## Information provided
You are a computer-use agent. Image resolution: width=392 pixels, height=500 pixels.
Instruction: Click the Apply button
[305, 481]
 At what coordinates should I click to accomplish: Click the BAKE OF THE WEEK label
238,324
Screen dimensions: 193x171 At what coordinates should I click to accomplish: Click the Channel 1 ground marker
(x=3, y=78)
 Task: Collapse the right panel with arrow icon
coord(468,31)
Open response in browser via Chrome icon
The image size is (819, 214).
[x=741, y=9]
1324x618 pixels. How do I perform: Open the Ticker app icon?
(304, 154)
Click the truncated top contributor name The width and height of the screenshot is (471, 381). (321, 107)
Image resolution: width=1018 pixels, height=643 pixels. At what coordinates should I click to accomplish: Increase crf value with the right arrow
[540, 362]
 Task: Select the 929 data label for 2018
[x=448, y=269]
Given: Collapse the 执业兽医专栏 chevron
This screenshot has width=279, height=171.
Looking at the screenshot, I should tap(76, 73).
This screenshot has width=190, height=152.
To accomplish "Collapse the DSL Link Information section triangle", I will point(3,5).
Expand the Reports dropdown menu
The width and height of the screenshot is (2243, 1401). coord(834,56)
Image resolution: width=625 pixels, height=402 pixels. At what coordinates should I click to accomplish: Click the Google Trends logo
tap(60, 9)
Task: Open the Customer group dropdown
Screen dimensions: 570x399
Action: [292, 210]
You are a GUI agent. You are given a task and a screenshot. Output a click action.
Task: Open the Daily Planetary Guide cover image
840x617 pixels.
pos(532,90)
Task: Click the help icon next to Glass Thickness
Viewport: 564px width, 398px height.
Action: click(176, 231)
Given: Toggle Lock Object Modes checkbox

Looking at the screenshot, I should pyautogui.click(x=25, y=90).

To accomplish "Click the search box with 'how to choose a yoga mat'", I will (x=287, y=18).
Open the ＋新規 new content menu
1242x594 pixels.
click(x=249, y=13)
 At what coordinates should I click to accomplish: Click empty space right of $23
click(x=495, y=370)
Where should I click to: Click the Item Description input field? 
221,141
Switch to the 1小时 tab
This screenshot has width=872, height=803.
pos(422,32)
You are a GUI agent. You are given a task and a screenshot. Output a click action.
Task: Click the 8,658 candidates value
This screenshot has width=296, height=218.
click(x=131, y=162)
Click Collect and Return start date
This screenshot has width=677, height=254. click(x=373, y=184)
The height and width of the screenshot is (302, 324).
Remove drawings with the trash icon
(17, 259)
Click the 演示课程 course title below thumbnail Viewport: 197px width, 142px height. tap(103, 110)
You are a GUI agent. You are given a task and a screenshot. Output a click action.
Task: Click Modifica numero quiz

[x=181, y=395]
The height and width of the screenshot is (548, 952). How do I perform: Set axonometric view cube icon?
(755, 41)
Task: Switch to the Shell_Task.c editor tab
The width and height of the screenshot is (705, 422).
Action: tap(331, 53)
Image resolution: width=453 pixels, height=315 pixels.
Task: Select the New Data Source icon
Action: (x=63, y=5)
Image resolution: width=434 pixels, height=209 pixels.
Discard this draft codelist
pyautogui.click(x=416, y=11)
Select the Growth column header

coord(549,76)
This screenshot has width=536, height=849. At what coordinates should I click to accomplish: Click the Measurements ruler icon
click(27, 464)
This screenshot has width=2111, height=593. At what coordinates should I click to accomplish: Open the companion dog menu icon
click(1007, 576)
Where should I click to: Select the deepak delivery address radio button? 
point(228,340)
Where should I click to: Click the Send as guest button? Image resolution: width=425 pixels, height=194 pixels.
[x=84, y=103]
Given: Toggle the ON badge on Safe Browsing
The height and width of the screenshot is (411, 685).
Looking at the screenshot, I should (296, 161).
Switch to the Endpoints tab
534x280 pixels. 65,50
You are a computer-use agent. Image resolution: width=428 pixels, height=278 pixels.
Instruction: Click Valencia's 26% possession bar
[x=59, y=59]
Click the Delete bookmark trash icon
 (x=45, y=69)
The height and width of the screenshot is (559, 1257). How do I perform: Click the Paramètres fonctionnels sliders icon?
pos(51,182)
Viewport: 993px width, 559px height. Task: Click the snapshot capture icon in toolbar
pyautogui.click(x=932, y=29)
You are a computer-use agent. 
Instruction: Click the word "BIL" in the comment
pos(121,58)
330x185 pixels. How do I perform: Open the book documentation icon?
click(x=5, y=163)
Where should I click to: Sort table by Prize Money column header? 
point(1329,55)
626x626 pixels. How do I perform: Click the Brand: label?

## What is needed
Copy out the entries verbatim, covering the stretch from the start of the entries through the line that contains "The width and height of the screenshot is (2243, 1401).".

## Complete answer
You are a computer-use agent. Image resolution: width=392 pixels, height=500 pixels.
Instruction: Click the Apply button
[305, 481]
 At what coordinates should I click to accomplish: Click the BAKE OF THE WEEK label
238,324
Screen dimensions: 193x171 At what coordinates should I click to accomplish: Click the Channel 1 ground marker
(x=3, y=78)
 Task: Collapse the right panel with arrow icon
coord(468,31)
Open response in browser via Chrome icon
The image size is (819, 214).
[x=741, y=9]
1324x618 pixels. How do I perform: Open the Ticker app icon?
(304, 154)
Click the truncated top contributor name The width and height of the screenshot is (471, 381). (321, 107)
Image resolution: width=1018 pixels, height=643 pixels. At what coordinates should I click to accomplish: Increase crf value with the right arrow
[540, 362]
 Task: Select the 929 data label for 2018
[x=448, y=269]
Given: Collapse the 执业兽医专栏 chevron
This screenshot has width=279, height=171.
Looking at the screenshot, I should tap(76, 73).
This screenshot has width=190, height=152.
To accomplish "Collapse the DSL Link Information section triangle", I will point(3,5).
Expand the Reports dropdown menu
The width and height of the screenshot is (2243, 1401). coord(834,56)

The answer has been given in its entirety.